Spending the morning going through Francine Blau’s and Lawrence Kahn’s JEL survey of modern research on the gender wage gap, yours truly was struck almost immediately how little that research really has accomplished in terms of explaining gender wage discrimination. With all the heavy regression and econometric alchemy used, wage discrimination is somehow more or less conjured away …
Trying to reduce the risk of having established only ‘spurious relations’ when dealing with observational data, statisticians and econometricians standardly add control variables. The hope is that one thereby will be able to make more reliable causal inferences.
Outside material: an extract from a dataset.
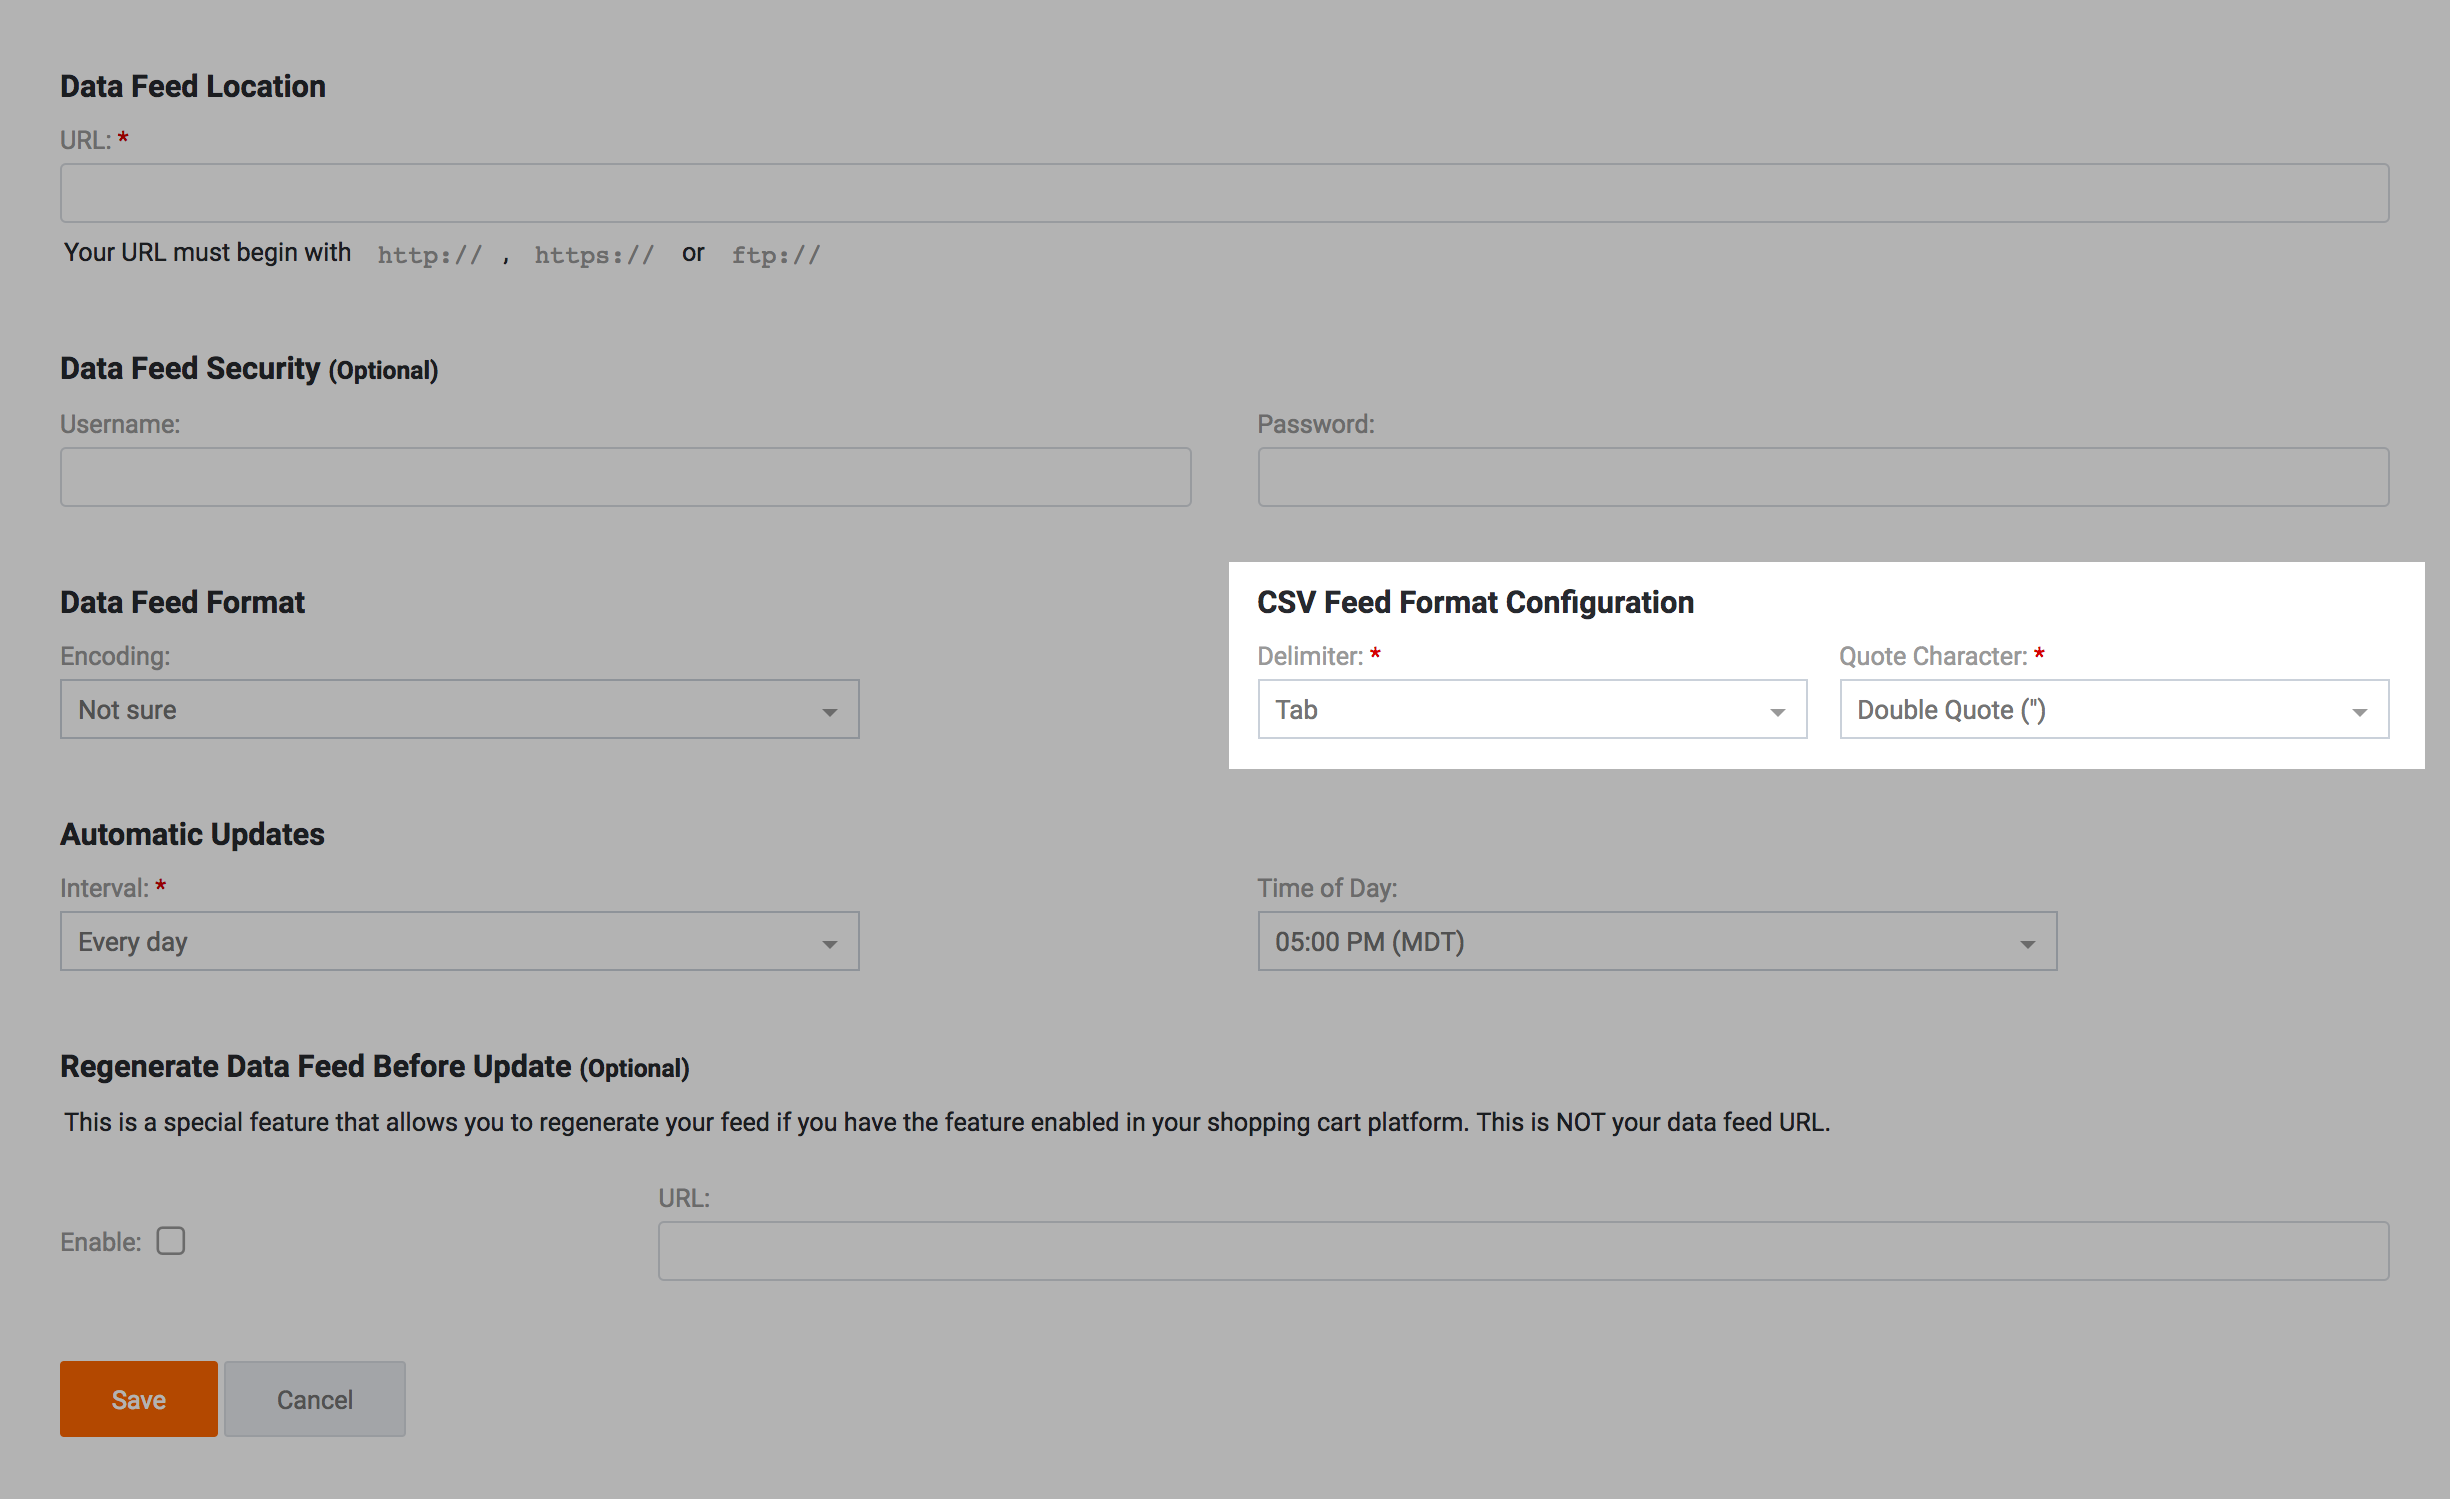Click the Data Feed Location URL field
Viewport: 2450px width, 1499px height.
1224,193
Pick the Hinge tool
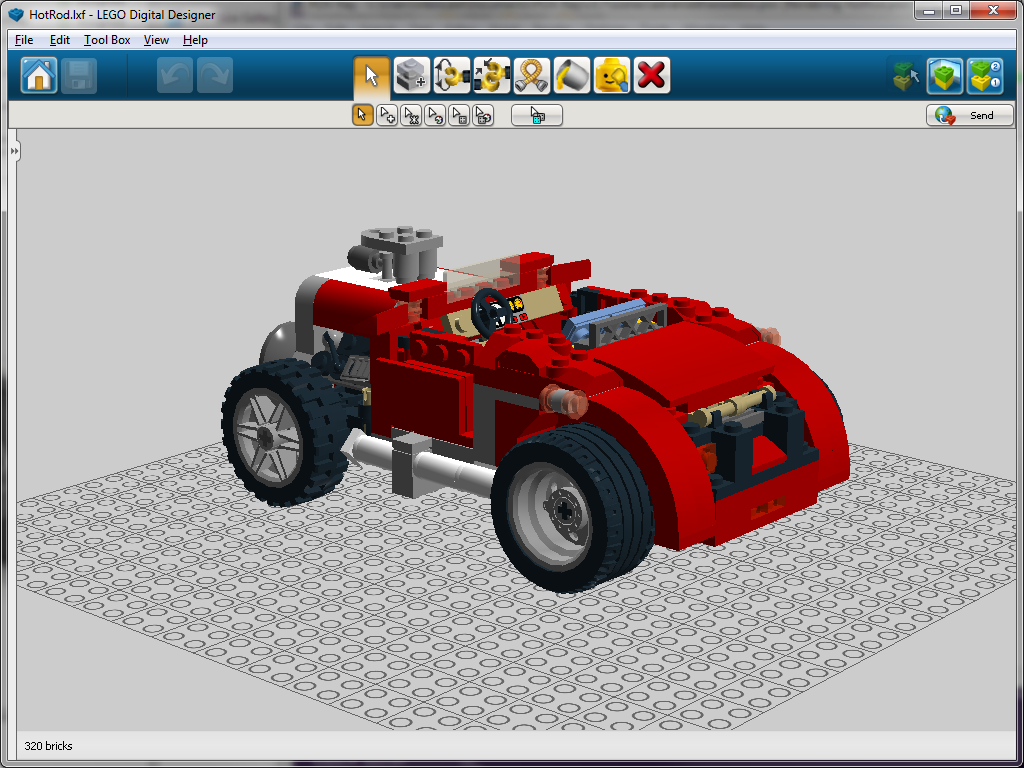Image resolution: width=1024 pixels, height=768 pixels. tap(451, 74)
But — as Keynes showed already back in the 1930s when criticizing statistical-econometric applications of regression analysis — if you do not manage to get hold of all potential confounding factors, the model risks producing estimates of the variable of interest that are even worse than models without any control variables at all. Conclusion: think twice before you simply include ‘control variables’ in your models!
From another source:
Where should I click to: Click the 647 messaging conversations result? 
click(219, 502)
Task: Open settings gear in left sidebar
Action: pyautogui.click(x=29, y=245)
That women are working in different areas than men, and have other educations than men, etc., etc., are not only the result of ‘free choices’ causing a gender wage gap, but actually to a large degree itself the consequence of discrimination.
The gender pay gap is a fact that, sad to say, to a non-negligible extent is the result of discrimination. And even though many women are not deliberately discriminated against, but rather ‘self-select’ (sic!) into lower-wage jobs, this in no way magically explains away the discrimination gap. As decades of socialization research has shown, women may be ‘structural’ victims of impersonal social mechanisms that in different ways aggrieve them.
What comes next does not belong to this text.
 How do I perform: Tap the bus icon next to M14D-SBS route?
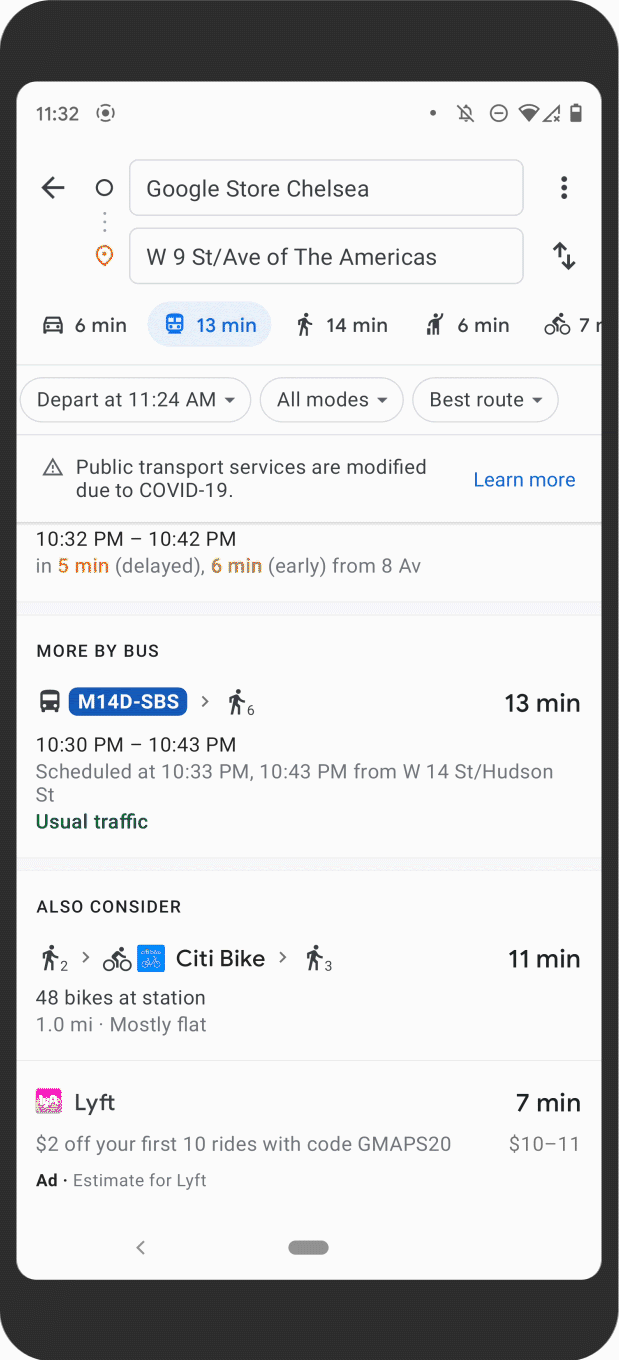[48, 701]
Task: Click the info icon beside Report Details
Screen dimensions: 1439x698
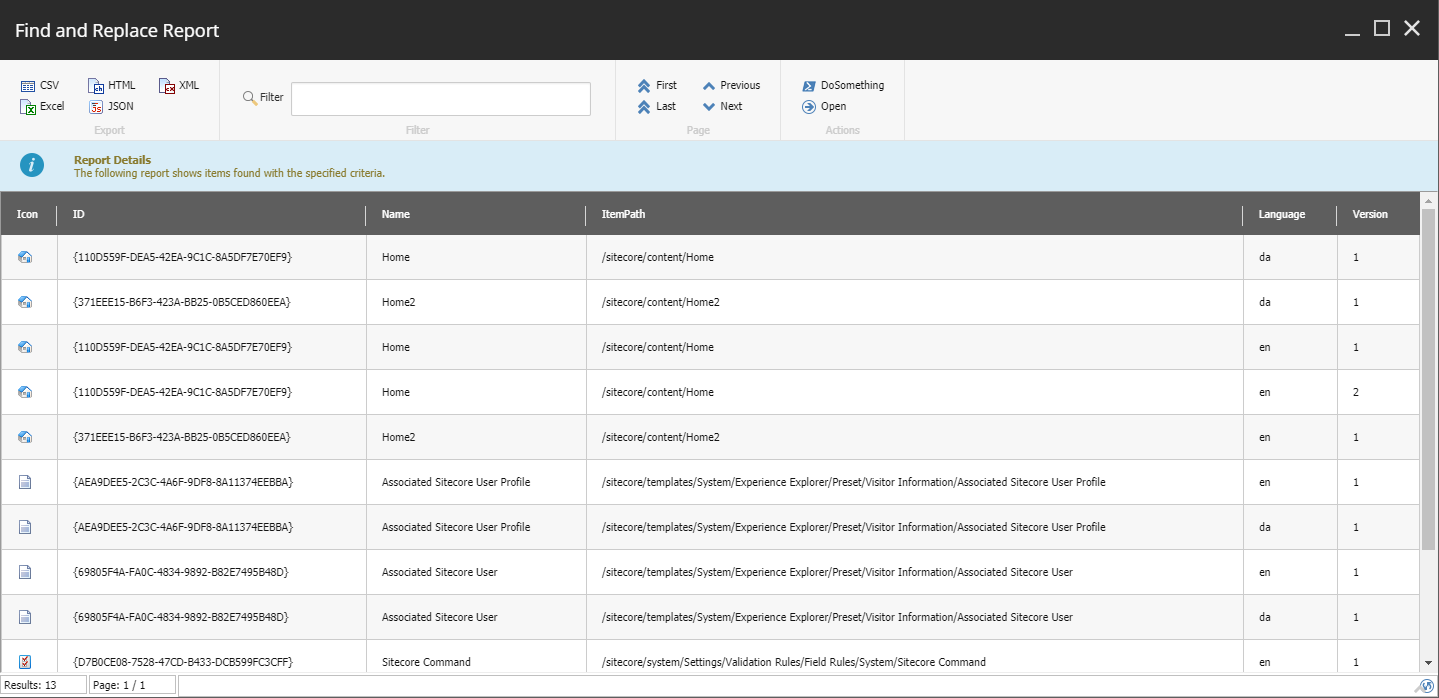Action: [31, 165]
You see it all the time in studies. “We controlled for…” An example is research around the gender wage gap, which tries to control for so many things that it ends up controlling for the thing it’s trying to measure. As my colleague Matt Yglesias wrote:
“Take hours worked, which is a standard control in some of the more sophisticated wage gap studies. Women tend to work fewer hours than men. If you control for hours worked, then some of the gender wage gap vanishes. As Yglesias wrote, it’s “silly to act like this is just some crazy coincidence. Women work shorter hours because as a society we hold women to a higher standard of housekeeping, and because they tend to be assigned the bulk of childcare responsibilities.”
Controlling for hours worked, in other words, is at least partly controlling for how gender works in our society. It’s controlling for the thing that you’re trying to isolate.